How Adam Came To Be

Masudi’s 10th-century Meadows of Gold and Mines of Gems gives the history of the world from Eden to the author’s own time. His account of early humanity is clearly drawn partly from Genesis, but other accounts are thoroughly mixed in.

When God determined to create Adam as a “lieutenant on earth,” he sent Gabriel and then Michael to gather some clay for him to turn into Adam. They failed, so God sent the angel of death, who was so fierce that the earth fled away to heaven, where God could get his hands on it: “he took black, red, and white earth; for this reason the sons of Adam are of different colours. The first man was called Adam fore he was taken from the surface (adim) of the earth.”

In this version, God doesn’t just form a man and breath into his nostrils.
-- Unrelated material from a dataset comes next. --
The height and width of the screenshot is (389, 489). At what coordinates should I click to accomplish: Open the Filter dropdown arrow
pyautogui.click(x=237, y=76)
It’s a much longer process: “When God had kneaded together the dust, he left it for forty years, till it had become tenacious clay; then he left it other forty years, till it got foetid and altered. . . . Then he gave to the lay the form of man, but left it without a soul; it made a jingling noise, like an earthenware vessel, so it remained a hundred and twenty, or, according to other authorities, forty years.” Iblis – an angel who became Satan – went into the thing’s mouth and out the back, and was rebuked.

Finally, God breathed “soul into Adam” and then ordered the angels to bow in worship toward the man. All but Iblis did, and this was the beginning of Satan’s rebellion. The breathing of the soul into Adam was on a Friday, the sixth of Nisan. Masudi makes only a passing reference to Eve: “Then Eve was created from Adam,” and he quickly moves on to describe paradise.

People of the book, it seems, can differ quite dramatically in how they read the book.